Posted: Mon Nov 23, 2020 9:06 pm
by alt
vineet wrote:
Fri Nov 20, 2020 6:04 pm
please suggest a value for SendQueueLimit if normally batch submission is around 15k-25k to avoid ESME_RMSGQFUL. And shouldn't send speed limit should delay the message sending regardless how many are begin fed in queue.
You should find out by provider when he sends ESME_RMSGQFUL status and how many not processed requests are allowed to send.

It works this way:
- application submit a message
- library checks if SendQueueLimit is full and blocks your code for short time until there is a free slot in requests without response collection.
- library delays the code execution when application sends too fast for SendSpeedLimit.
- library places a request to the send queue.
- send queue thread sends serialized PDU to remote endpoint.

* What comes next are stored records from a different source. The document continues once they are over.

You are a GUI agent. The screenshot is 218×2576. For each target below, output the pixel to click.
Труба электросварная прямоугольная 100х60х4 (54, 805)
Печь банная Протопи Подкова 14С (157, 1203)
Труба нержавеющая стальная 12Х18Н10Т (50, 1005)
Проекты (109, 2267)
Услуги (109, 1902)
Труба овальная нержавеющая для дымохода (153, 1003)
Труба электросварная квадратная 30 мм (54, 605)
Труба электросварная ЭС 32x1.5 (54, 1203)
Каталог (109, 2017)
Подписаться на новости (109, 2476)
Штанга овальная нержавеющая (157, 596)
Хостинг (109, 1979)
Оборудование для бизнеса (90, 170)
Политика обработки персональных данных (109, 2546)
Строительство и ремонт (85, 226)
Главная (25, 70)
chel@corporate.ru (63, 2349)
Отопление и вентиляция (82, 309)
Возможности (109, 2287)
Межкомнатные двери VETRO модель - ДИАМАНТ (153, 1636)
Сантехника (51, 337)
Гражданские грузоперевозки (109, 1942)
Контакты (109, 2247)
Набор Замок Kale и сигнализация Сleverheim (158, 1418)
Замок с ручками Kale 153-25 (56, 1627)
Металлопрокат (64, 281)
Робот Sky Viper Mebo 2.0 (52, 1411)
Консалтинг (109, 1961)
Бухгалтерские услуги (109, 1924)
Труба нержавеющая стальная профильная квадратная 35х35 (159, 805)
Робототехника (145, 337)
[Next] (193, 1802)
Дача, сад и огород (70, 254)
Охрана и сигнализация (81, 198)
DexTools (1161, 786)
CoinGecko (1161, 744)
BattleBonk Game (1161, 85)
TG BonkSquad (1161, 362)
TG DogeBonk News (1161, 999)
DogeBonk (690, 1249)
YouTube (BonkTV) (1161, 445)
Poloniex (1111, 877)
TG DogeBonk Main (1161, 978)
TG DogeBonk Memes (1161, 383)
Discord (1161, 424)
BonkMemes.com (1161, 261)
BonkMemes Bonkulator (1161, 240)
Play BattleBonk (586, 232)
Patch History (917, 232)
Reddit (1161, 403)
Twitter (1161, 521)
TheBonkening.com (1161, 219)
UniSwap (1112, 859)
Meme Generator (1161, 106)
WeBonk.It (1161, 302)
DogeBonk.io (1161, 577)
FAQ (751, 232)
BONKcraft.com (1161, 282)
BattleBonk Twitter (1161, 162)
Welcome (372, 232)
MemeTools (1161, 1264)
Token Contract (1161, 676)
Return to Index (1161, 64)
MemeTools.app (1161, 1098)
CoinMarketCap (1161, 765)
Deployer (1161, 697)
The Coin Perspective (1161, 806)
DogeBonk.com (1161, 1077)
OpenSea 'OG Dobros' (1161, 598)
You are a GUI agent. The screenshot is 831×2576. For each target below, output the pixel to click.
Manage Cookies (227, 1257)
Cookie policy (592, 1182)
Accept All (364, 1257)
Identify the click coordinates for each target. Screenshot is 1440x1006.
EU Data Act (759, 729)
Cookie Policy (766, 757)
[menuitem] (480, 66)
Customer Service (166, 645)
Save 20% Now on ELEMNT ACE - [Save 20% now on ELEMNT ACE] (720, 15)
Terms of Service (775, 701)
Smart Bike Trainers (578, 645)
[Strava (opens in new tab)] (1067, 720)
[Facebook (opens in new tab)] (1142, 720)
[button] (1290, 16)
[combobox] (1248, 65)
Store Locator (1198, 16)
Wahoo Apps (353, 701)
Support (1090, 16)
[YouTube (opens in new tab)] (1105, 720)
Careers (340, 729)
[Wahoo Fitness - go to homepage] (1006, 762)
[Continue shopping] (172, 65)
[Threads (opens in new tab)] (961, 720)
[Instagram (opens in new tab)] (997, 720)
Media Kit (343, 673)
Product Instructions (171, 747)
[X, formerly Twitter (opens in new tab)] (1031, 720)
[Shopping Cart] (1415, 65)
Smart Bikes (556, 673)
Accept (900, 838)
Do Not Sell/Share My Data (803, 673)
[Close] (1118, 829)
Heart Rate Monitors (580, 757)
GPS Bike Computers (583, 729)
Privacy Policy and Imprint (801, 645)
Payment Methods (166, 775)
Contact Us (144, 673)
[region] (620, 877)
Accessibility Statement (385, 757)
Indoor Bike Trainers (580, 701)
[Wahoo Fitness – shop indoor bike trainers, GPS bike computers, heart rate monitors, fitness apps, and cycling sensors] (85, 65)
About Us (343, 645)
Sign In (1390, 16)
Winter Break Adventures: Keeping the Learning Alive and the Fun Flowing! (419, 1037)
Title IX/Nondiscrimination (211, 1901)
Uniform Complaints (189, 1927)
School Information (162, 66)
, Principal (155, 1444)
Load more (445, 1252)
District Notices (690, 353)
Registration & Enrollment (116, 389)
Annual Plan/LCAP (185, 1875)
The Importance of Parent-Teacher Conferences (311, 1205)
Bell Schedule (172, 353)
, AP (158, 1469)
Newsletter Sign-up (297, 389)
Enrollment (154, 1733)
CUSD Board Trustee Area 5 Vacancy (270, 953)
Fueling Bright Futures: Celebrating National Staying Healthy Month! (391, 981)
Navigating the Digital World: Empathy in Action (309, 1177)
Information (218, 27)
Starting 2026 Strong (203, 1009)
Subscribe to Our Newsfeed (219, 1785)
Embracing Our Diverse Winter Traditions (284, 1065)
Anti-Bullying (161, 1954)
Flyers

Re: Queue Size shows 0 in metrics

Posted: Mon Nov 23, 2020 9:15 pm
by alt
vineet wrote:
Fri Nov 20, 2020 6:15 pm
The number of requests waiting for response you can read from metric: client.Metrics.Sent.Requests.WaitingForResponse i tried this it always shows 0 or 1. but my problem is i have submitted batch containing 50 messages.

IEnumerable<SubmitSmResp> ResponseList = (await SMPPClient.SubmitAsync(batch)).ToArray();

SubmitSpeed is set to 1 mps.
I think 1 mps is slow enough for remote side to process a request from your application.